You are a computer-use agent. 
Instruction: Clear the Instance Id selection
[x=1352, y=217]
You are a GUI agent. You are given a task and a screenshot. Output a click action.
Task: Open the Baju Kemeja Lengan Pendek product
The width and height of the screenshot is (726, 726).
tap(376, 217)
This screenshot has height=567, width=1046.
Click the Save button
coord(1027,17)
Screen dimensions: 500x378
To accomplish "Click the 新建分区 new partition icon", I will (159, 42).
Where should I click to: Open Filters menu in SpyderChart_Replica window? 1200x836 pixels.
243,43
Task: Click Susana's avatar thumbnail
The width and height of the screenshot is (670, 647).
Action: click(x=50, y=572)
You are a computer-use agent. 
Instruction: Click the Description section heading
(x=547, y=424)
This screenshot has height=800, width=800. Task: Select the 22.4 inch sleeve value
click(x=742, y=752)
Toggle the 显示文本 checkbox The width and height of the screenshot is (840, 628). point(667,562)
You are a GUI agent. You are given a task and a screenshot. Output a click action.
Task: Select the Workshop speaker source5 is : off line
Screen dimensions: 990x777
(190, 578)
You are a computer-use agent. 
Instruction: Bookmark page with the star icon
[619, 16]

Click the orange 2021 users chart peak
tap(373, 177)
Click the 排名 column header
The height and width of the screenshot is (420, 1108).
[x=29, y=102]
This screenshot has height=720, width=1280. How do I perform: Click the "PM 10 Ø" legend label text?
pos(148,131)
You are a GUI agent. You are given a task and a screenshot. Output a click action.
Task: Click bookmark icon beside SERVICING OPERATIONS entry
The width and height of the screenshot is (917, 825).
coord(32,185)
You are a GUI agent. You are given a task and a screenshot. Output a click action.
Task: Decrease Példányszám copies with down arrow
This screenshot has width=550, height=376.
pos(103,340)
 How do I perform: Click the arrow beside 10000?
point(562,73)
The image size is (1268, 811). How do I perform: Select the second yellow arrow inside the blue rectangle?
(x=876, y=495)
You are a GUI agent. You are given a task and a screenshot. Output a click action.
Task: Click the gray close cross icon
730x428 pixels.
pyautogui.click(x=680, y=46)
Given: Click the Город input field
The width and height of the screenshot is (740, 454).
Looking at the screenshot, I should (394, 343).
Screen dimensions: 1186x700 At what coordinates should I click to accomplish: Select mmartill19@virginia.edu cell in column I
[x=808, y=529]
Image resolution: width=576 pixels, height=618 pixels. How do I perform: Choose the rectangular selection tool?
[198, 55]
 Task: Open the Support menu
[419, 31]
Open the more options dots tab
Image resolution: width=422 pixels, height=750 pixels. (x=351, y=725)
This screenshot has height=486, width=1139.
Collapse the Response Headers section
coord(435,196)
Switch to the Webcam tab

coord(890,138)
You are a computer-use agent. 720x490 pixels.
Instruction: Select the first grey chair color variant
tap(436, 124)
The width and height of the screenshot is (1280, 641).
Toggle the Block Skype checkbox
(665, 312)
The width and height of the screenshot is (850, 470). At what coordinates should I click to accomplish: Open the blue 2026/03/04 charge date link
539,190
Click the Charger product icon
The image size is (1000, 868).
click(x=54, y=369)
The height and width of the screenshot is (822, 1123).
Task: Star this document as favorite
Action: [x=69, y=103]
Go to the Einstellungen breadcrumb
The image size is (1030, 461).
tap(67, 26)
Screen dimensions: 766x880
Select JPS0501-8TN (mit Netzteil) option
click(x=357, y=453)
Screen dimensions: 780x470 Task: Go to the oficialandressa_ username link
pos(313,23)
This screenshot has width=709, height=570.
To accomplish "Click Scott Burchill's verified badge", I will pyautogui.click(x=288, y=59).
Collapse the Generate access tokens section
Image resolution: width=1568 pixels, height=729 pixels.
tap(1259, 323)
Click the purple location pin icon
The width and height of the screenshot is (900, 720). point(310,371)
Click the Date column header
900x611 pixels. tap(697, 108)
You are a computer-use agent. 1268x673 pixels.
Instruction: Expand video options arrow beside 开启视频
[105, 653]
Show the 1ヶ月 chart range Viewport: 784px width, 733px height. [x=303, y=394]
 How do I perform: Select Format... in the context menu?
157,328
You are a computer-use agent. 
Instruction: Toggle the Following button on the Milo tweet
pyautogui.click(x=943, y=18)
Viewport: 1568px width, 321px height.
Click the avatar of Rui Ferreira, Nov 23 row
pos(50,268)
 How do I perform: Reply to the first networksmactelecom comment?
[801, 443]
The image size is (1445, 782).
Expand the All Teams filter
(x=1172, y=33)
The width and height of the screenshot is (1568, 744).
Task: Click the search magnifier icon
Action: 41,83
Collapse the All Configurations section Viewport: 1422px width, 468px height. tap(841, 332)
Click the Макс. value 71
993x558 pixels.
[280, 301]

**What you will do:** Every line above should be retyped exactly as given.

**Solution to the exercise:**
You are a computer-use agent. 
Instruction: Clear the Instance Id selection
[x=1352, y=217]
You are a GUI agent. You are given a task and a screenshot. Output a click action.
Task: Open the Baju Kemeja Lengan Pendek product
The width and height of the screenshot is (726, 726).
tap(376, 217)
This screenshot has height=567, width=1046.
Click the Save button
coord(1027,17)
Screen dimensions: 500x378
To accomplish "Click the 新建分区 new partition icon", I will (159, 42).
Where should I click to: Open Filters menu in SpyderChart_Replica window? 1200x836 pixels.
243,43
Task: Click Susana's avatar thumbnail
The width and height of the screenshot is (670, 647).
Action: click(x=50, y=572)
You are a computer-use agent. 
Instruction: Click the Description section heading
(x=547, y=424)
This screenshot has height=800, width=800. Task: Select the 22.4 inch sleeve value
click(x=742, y=752)
Toggle the 显示文本 checkbox The width and height of the screenshot is (840, 628). point(667,562)
You are a GUI agent. You are given a task and a screenshot. Output a click action.
Task: Select the Workshop speaker source5 is : off line
Screen dimensions: 990x777
(190, 578)
You are a computer-use agent. 
Instruction: Bookmark page with the star icon
[619, 16]

Click the orange 2021 users chart peak
tap(373, 177)
Click the 排名 column header
The height and width of the screenshot is (420, 1108).
[x=29, y=102]
This screenshot has height=720, width=1280. How do I perform: Click the "PM 10 Ø" legend label text?
pos(148,131)
You are a GUI agent. You are given a task and a screenshot. Output a click action.
Task: Click bookmark icon beside SERVICING OPERATIONS entry
The width and height of the screenshot is (917, 825).
coord(32,185)
You are a GUI agent. You are given a task and a screenshot. Output a click action.
Task: Decrease Példányszám copies with down arrow
This screenshot has width=550, height=376.
pos(103,340)
 How do I perform: Click the arrow beside 10000?
point(562,73)
The image size is (1268, 811). How do I perform: Select the second yellow arrow inside the blue rectangle?
(x=876, y=495)
You are a GUI agent. You are given a task and a screenshot. Output a click action.
Task: Click the gray close cross icon
730x428 pixels.
pyautogui.click(x=680, y=46)
Given: Click the Город input field
The width and height of the screenshot is (740, 454).
Looking at the screenshot, I should (394, 343).
Screen dimensions: 1186x700 At what coordinates should I click to accomplish: Select mmartill19@virginia.edu cell in column I
[x=808, y=529]
Image resolution: width=576 pixels, height=618 pixels. How do I perform: Choose the rectangular selection tool?
[198, 55]
 Task: Open the Support menu
[419, 31]
Open the more options dots tab
Image resolution: width=422 pixels, height=750 pixels. (x=351, y=725)
This screenshot has height=486, width=1139.
Collapse the Response Headers section
coord(435,196)
Switch to the Webcam tab

coord(890,138)
You are a computer-use agent. 720x490 pixels.
Instruction: Select the first grey chair color variant
tap(436, 124)
The width and height of the screenshot is (1280, 641).
Toggle the Block Skype checkbox
(665, 312)
The width and height of the screenshot is (850, 470). At what coordinates should I click to accomplish: Open the blue 2026/03/04 charge date link
539,190
Click the Charger product icon
The image size is (1000, 868).
click(x=54, y=369)
The height and width of the screenshot is (822, 1123).
Task: Star this document as favorite
Action: [x=69, y=103]
Go to the Einstellungen breadcrumb
The image size is (1030, 461).
tap(67, 26)
Screen dimensions: 766x880
Select JPS0501-8TN (mit Netzteil) option
click(x=357, y=453)
Screen dimensions: 780x470 Task: Go to the oficialandressa_ username link
pos(313,23)
This screenshot has width=709, height=570.
To accomplish "Click Scott Burchill's verified badge", I will pyautogui.click(x=288, y=59).
Collapse the Generate access tokens section
Image resolution: width=1568 pixels, height=729 pixels.
tap(1259, 323)
Click the purple location pin icon
The width and height of the screenshot is (900, 720). point(310,371)
Click the Date column header
900x611 pixels. tap(697, 108)
You are a computer-use agent. 1268x673 pixels.
Instruction: Expand video options arrow beside 开启视频
[105, 653]
Show the 1ヶ月 chart range Viewport: 784px width, 733px height. [x=303, y=394]
 How do I perform: Select Format... in the context menu?
157,328
You are a computer-use agent. 
Instruction: Toggle the Following button on the Milo tweet
pyautogui.click(x=943, y=18)
Viewport: 1568px width, 321px height.
Click the avatar of Rui Ferreira, Nov 23 row
pos(50,268)
 How do I perform: Reply to the first networksmactelecom comment?
[801, 443]
The image size is (1445, 782).
Expand the All Teams filter
(x=1172, y=33)
The width and height of the screenshot is (1568, 744).
Task: Click the search magnifier icon
Action: 41,83
Collapse the All Configurations section Viewport: 1422px width, 468px height. tap(841, 332)
Click the Макс. value 71
993x558 pixels.
[280, 301]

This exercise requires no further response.